## Aim of the task:
From the line holding "Instruction: Save payment" through the line holding "Task: Click orange ball 0 in row 2021193" below, write out every line exactly; include both of those lines and drop the pictures.

* * * * * * *

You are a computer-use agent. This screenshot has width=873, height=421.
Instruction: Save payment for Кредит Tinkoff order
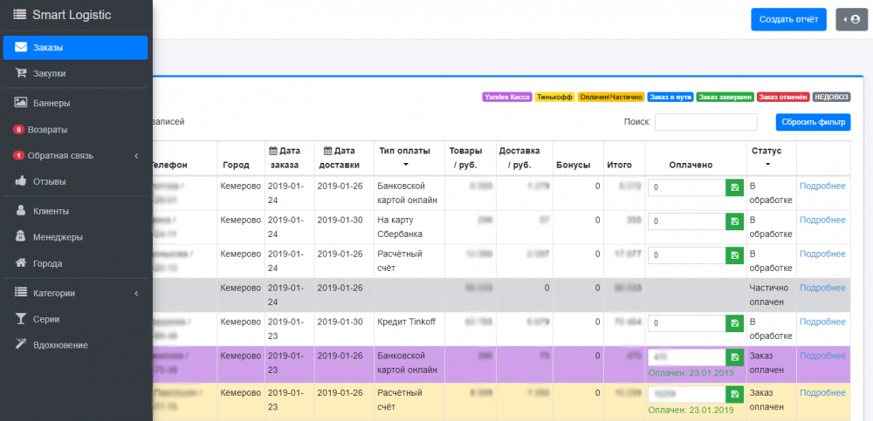[733, 323]
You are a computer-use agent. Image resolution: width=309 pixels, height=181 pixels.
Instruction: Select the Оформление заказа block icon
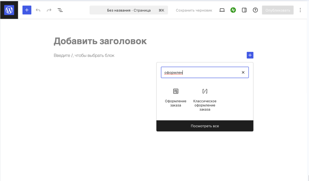[x=176, y=91]
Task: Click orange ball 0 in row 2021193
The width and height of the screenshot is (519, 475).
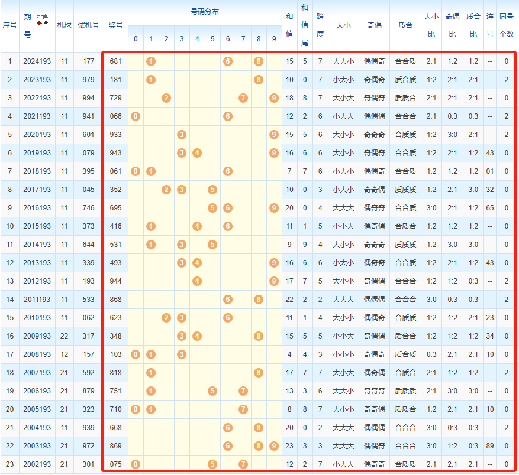Action: pos(136,116)
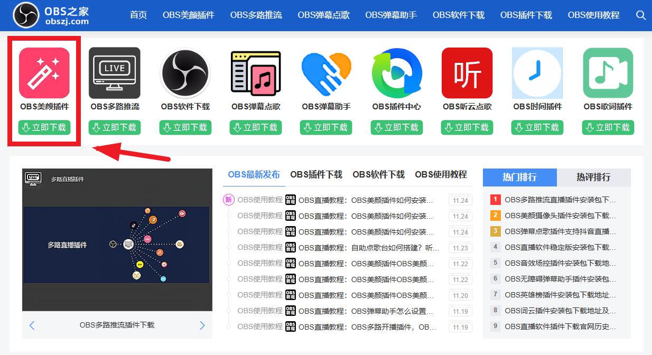Click the OBS歌词插件 musical note icon
The height and width of the screenshot is (355, 652).
tap(608, 73)
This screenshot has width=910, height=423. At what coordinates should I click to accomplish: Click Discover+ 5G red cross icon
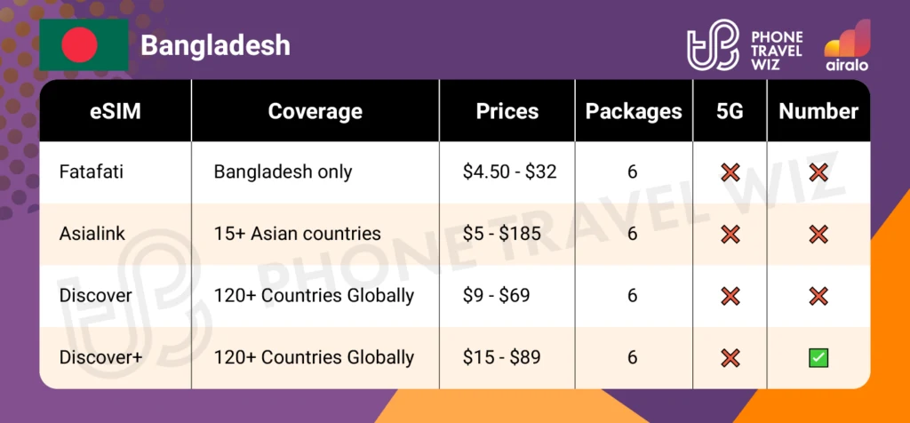coord(730,357)
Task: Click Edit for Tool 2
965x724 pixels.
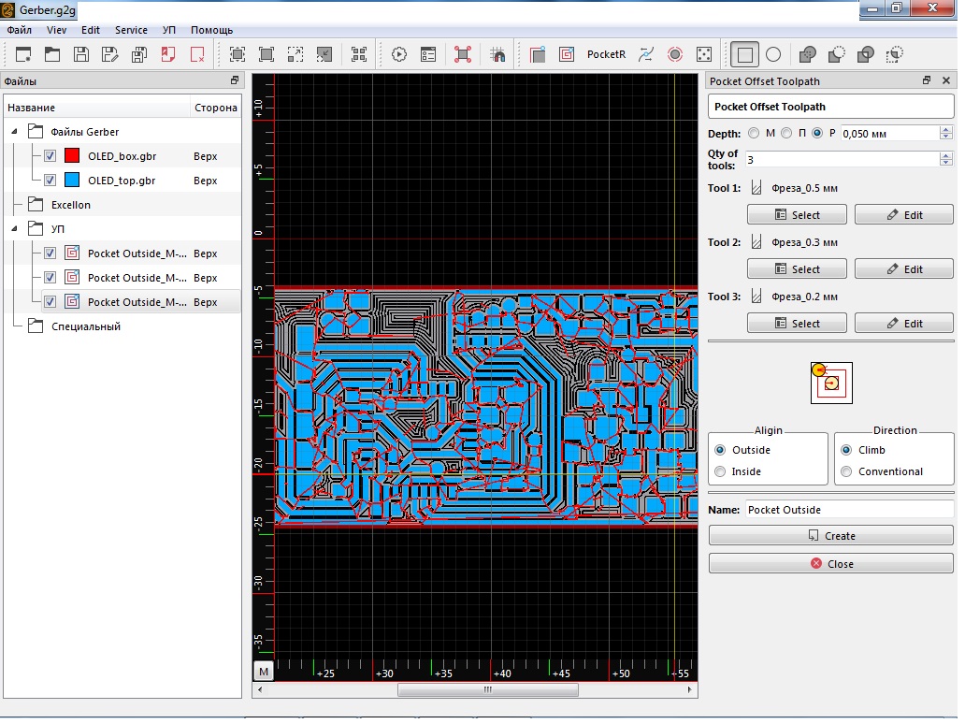Action: 903,269
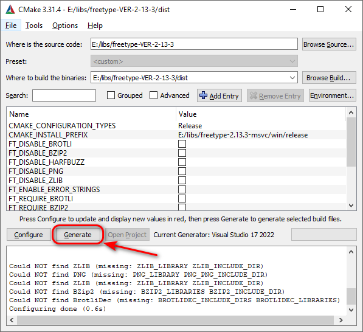Toggle the Advanced checkbox
363x332 pixels.
[153, 95]
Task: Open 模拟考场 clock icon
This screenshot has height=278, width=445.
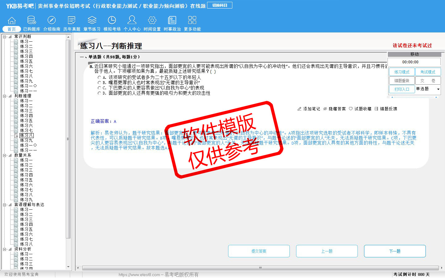Action: click(x=112, y=21)
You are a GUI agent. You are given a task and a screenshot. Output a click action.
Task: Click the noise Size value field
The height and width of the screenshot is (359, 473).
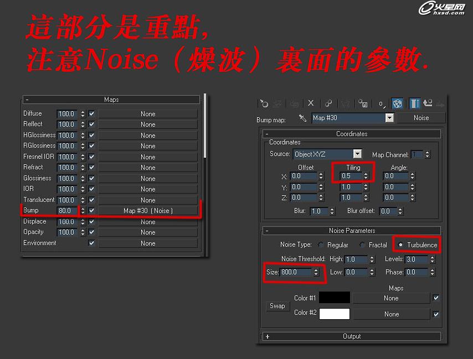tap(296, 272)
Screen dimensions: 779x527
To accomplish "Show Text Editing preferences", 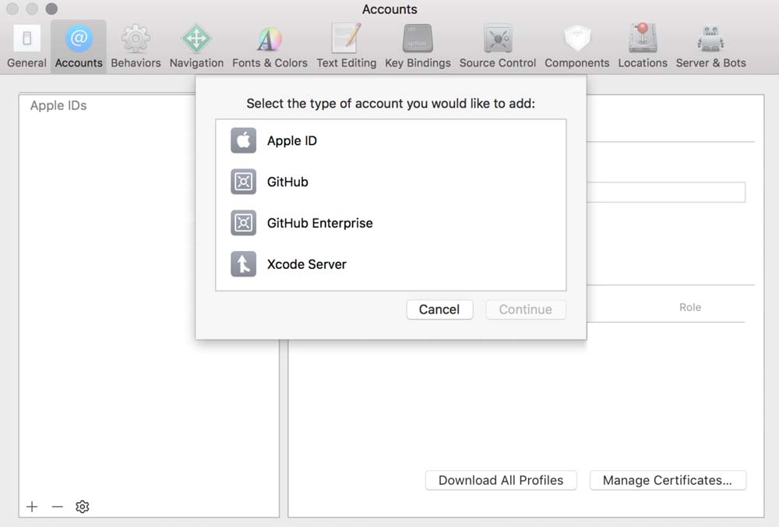I will (346, 46).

* * * * * * *

## Problem solution:
Instruction: Save payment for Кредит Tinkoff order
[733, 323]
You are a computer-use agent. Image resolution: width=309 pixels, height=181 pixels.
Instruction: Select the Оформление заказа block icon
[x=176, y=91]
Task: Click orange ball 0 in row 2021193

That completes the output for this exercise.